The clinical and echocardiographic features of cardiac amyloidosis may closely resemble those of hypertrophic cardiomyopathy, and the disorders may thus be mixed up.
The present study was undertaken in an attempt to identify features separating the two conditions by analysis of electro‐ and echocardiographic findings in patients with familial amyloid polyneuropathy and hypertrophic cardiomyopathy.
Twenty‐nine patients with familial amyloidosis and 22 with hypertrophic cardiomyopathy were studied.
Particular attention was given to (1) the sum of the S wave in V1 and R wave in V5 or V6, (2) the echocardiographic left ventricular mass and (3) cross‐sectional area, the presence or absence of (4) asymmetrical septal thickening, (5) granular and sparkling myocardial appearance, (6) thickened heart valves, (7) systolic anterior motion of the mitral valve, and (8) pericardial effusion.

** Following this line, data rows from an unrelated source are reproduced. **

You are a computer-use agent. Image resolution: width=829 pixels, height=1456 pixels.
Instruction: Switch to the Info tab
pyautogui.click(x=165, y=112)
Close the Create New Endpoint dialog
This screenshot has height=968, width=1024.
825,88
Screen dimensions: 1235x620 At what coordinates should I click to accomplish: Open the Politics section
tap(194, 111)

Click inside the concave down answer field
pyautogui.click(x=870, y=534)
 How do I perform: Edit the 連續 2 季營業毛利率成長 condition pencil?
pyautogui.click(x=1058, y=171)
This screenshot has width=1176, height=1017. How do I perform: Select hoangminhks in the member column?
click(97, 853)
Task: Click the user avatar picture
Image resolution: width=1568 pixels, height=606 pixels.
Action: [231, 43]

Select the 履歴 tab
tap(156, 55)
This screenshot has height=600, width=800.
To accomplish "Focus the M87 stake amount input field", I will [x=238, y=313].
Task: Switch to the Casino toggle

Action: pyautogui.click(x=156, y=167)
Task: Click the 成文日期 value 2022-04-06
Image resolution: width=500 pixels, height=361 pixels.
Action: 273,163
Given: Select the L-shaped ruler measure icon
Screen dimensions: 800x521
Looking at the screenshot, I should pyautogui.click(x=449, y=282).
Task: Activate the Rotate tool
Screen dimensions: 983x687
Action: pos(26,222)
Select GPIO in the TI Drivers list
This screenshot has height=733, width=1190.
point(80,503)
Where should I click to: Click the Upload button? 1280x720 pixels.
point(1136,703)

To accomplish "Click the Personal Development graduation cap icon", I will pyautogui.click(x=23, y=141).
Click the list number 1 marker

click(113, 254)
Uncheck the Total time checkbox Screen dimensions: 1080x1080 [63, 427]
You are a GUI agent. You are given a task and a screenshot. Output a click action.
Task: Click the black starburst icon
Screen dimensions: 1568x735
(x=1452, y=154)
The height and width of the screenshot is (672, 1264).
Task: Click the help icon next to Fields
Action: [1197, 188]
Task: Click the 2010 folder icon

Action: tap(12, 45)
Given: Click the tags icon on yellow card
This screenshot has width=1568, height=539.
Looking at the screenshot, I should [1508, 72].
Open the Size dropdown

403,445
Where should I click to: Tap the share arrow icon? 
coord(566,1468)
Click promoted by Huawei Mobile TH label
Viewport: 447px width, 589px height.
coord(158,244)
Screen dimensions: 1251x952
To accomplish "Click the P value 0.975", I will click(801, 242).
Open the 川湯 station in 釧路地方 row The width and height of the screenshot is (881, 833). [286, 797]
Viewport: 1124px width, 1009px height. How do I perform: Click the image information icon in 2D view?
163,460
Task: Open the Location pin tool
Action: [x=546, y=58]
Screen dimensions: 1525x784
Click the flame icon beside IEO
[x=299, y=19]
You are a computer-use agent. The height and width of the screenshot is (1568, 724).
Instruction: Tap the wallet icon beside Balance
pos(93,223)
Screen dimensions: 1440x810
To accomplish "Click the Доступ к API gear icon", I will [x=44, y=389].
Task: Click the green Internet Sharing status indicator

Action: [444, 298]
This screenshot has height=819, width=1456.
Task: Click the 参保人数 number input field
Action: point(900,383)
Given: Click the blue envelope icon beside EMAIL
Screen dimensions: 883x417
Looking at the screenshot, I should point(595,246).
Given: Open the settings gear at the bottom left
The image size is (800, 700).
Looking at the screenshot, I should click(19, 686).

A granular and sparkling appearance of the myocardium and thickened heart valves were found to be the best predictors of cardiac amyloidosis, while low QRS amplitudes in relation to echocardiographic left ventricular mass and a pericardial effusion seemed less important.
The presence of systolic anterior movement of the mitral valve, a large left ventricular mass and a sum of S in V1 and R in V5 or V6 >35 mm indicated hypertrophic cardiomyopathy.
When the four strongest predictors (left ventricular mass, thickened heart valves, a granular sparkling myocardial appearance, and systolic anterior movement of the mitral valve) were used to reclassify the present patients, 28 of 29 amyloidosis patients and 21 of 22 patients with hypertrophic cardiomyopathy were correctly categorized.
Noninvasive methods may thus be useful for detecting the myocardial infiltrative process, and cardiac amyloidosis may be confidently diagnosed by typical noninvasive findings together with histopathological documentation of amyloid in an organ other than the heart.